There was only one I could really test as two were for women and another was for diabetes which I presume would make it difficult to test without having it. The one I tried was called 'Start' and is for people with depression. It basically lets you set up reminders to take pills, gives advice on the pills your taking (side effects), and allows you to take a questionnaire on a daily basis so you can track your depression level and see if your treatment is working. I was just playing around with it but it seems like it would be really useful for someone with depression and it's very simple to use.
I recently helped a research group at a healthcare organization build a HIPAA-compliant version of mixpanel into their application to help patients with CBTi.
The app used this XML-based framework to manage the formatting of the questions so that the researchers (who were pretty tech savvy) could manipulate the questions. The XML-framework itself was a bit of a mess, but it got the job done. However, as new iOS releases passed, this XML-based framework slowly became outdated and required some extra work to maintain as time went along. Having an Apple-approved way to build surveys seems like it is the solution to that problem.
I could see a researcher who was technical enough being able to extend CareKit to be able to manage their own study without the help of a dedicated iOS dev everytime they needed to make a change to a question or survey. Part of that is CareKit, part of that is the fact that Swift seems more approachable than Objective-C. This was included in ResearchKit, but CareKit provides a way to track if people have completed daily steps and visualizing that for end users. It only took me 5 minutes from cloning the demo app and plugging in my HealthKit Entitlements that I was able to extend the sample app to track Asthma Inhaler Usage.
EHR integration will still be a challenge, but these are the type of things that my team working on Redpoint at Catalyze will work on like we did with HealthKit on it's release.
If you want to check out how I extended the sample project to include a new activity to track, you can check out my fork here: https://github.com/molsches/CareKit
Apple has publically recommended Objective-C code to not call Swift libraries, but rather advises Swift calling Swift frameworks or Swift calling Objective-C frameworks.

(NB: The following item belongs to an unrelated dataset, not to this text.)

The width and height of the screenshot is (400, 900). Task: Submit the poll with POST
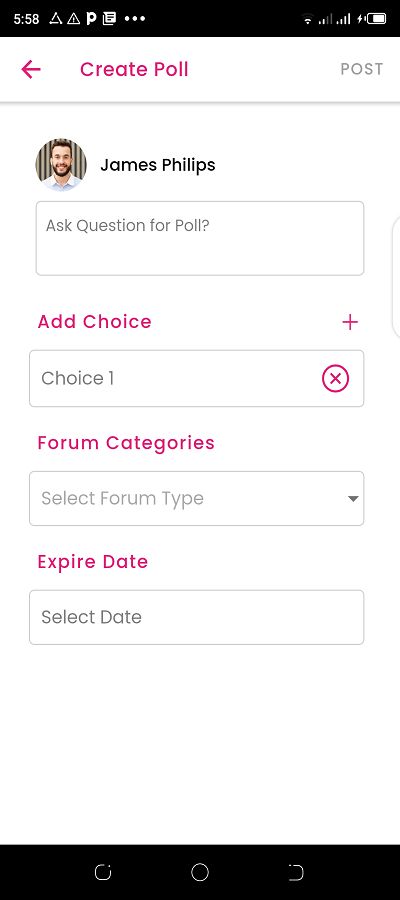[362, 69]
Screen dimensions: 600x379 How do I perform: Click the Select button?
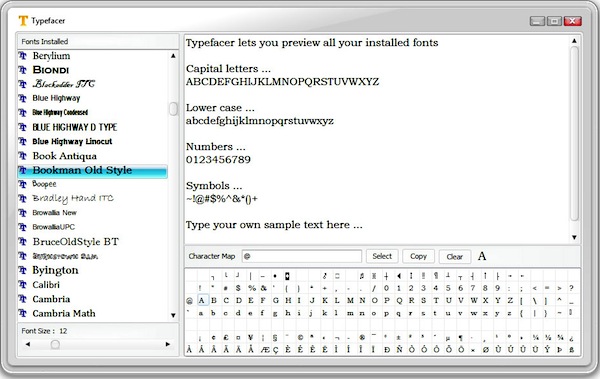[382, 256]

Oh I didn't know that. It still seems weird. Objective-C has always been hard for me to read and yet I love reading code—especially Apple's—so I guess the struggle will continue. Even if that means I can't really contribute to this.

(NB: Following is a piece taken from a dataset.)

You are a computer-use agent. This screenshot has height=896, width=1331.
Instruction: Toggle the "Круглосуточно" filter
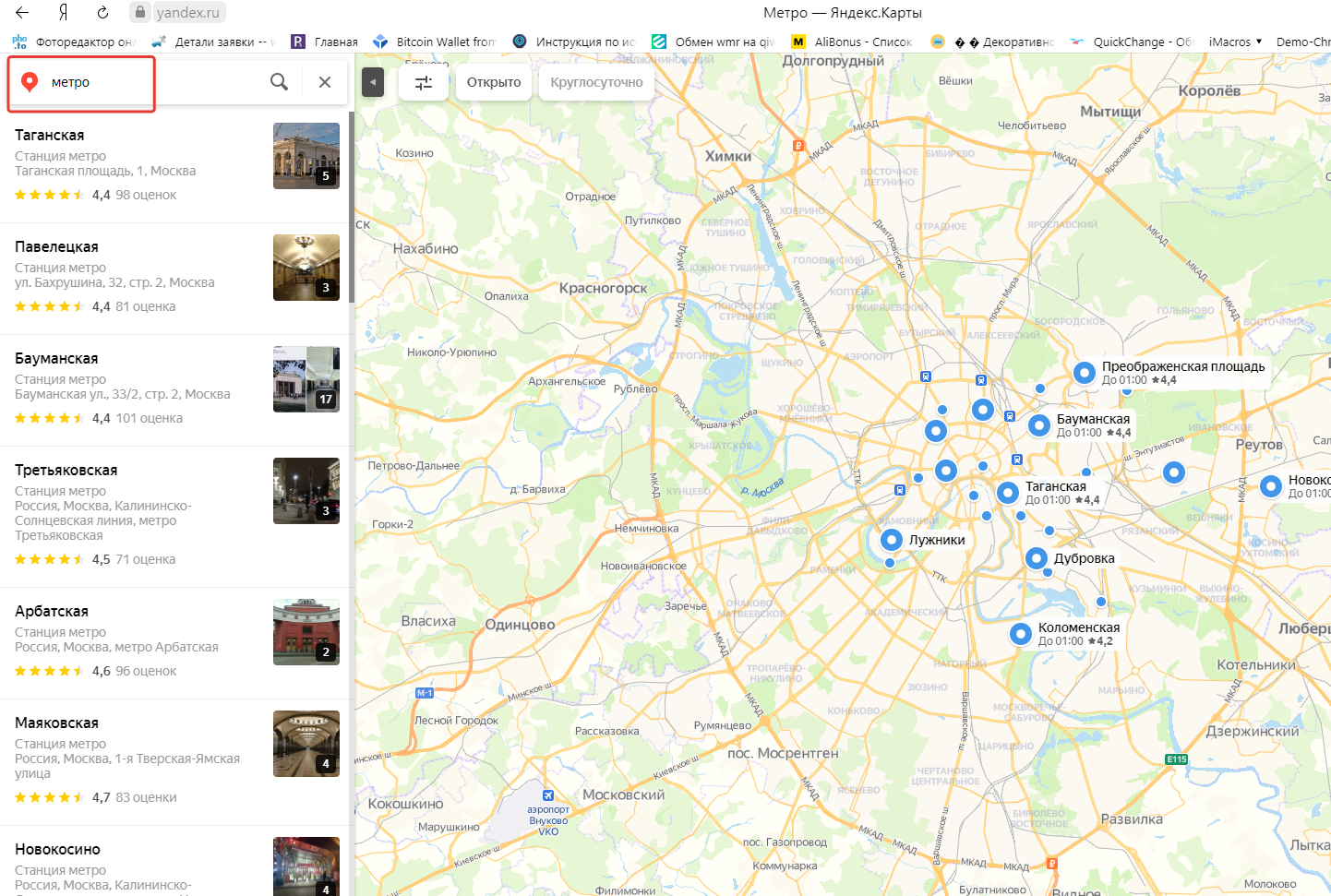596,82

That's the best bit, and makes reading blocks of code incredibly efficient. You can observe a method being called like
[table allowsMultipleSelectionDuringEditing:YES]
And even though you might not remember that UITableView method, once you read it you immediately know what it does, often saving you a round trip to the docs.
those methods rarely do exactly what you think, they can be an overloaded version of another method
and more frequently there is another method with a similar method name, or one is singular and one is plural and it becomes very inefficient because the method names look the same, the exact reason why the english language has spaces and punctuation to begin with
Well duh, obviously. They're not going to concatenate entire paragraphs of documentation into the method name. Like so many things it's a matter of degrees. If the method was called table.multiSel() then you'll be more likely to need to consult the docs.
It's not optimistic in my experience. Much of the time when doing code review or bug hunting other people's code, it's less about knowing exactly what a particular method does, as much as being able to rapidly estimate your way to relevant areas.
If nothing else, verbose names can make it faster to ignore irrelevant code.
To further expand on Apple's recommendation to not make Swift libraries just yet — It's also an matter of compatibility. You could certainly make a Swift framework, but given that Swift as a language is changing every 6 months or so right now, it doesn't make sense to make a framework using Swift.
You could easily hold up another project if you haven't changed your Swift code to the latest, or the opposite is true as well: Your Swift framework is up-to-date with the latest language, but the app using your framework is not, etc.